A recent study by Princeton University shows that American democracy is under attack by rich people and corporate interests that have an ever increasingly powerful grip on U.S. government policy, that public opinion has “near-zero” impact on U.S. law.
The study, entitled Testing Theories of American Politics: Elites, Interest Groups, and Average Citizens, was published by political scientists Martin Gilens, of Princeton, and Benjamin Page, of Northwestern, and found that: “The preferences of the average American appear to have only a miniscule, near-zero, statistically non-significant impact upon public policy.”
Gilens and Page continue, noting:
Americans do enjoy many features central to democratic governance, such as regular elections, freedom of speech and association, and a widespread (if still contested) franchise. But we believe that if policy making is dominated by powerful business organizations and a small number of affluent Americans, then America’s claims to being a democratic society are seriously threatened.

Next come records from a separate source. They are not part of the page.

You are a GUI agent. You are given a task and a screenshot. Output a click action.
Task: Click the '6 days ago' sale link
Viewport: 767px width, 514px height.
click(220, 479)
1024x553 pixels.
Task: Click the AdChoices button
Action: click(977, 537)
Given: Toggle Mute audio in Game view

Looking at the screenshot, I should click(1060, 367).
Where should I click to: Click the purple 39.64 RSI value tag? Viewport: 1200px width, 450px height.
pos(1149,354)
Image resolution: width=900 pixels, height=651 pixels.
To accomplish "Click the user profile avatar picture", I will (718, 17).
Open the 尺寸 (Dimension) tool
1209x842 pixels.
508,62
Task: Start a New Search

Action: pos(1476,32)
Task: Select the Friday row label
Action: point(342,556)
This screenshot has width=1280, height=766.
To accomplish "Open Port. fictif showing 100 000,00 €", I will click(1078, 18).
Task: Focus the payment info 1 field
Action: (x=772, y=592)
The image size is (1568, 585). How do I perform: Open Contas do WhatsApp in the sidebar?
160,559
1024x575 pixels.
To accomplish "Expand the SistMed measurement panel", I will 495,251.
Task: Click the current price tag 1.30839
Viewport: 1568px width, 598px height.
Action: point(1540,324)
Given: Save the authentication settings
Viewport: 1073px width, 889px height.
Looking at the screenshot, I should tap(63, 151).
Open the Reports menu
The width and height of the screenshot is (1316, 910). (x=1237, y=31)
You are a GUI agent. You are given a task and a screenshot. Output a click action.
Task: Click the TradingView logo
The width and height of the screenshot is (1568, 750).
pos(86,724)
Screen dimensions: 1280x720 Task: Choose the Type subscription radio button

In their conclusion, they have an even more dismal conclusion:
In the United States, our findings indicate, the majority does not rule—at least not in the causal sense of actually determining policy outcomes. When a majority of citizens disagrees with economic elites and/or with organized interests, they generally lose. Moreover … even when fairly large majorities of Americans favor policy change, they generally do not get it.
Elaborating on the study, RepresentUs reports that “From taxation to national debt, education to the economy, America is struggling to address our most serious issues. Moneyed interests get what they want, and the rest of us pay the price.”
In the last 5 years alone, the 200 most politically active companies in the US spent $5.8 billion influencing our government with lobbying and campaign contributions.
Those same companies got $4.4 trillion in taxpayer support — earning a return of 750 times their investment.
And to make matters worse, in a post-Citizens United world,
As the cost of winning elections explodes, politicians of both political parties become ever more dependent on the tiny slice of the population who can bankroll their campaigns.
To win a Senate seat in 2014, candidates had to raise $14,351 every single day. Just .05% of Americans donate more than $10,000 in any election, so it’s perfectly clear who candidates will turn to first, and who they’re indebted to when they win.
And to top matters off, as RepresentUs concludes:
Our elected officials spend 30-70% of their time in office fundraising for the next election. When they’re not fundraising, they have no choice but to make sure the laws they pass keep their major donors happy — or they won’t be able to run in the next election.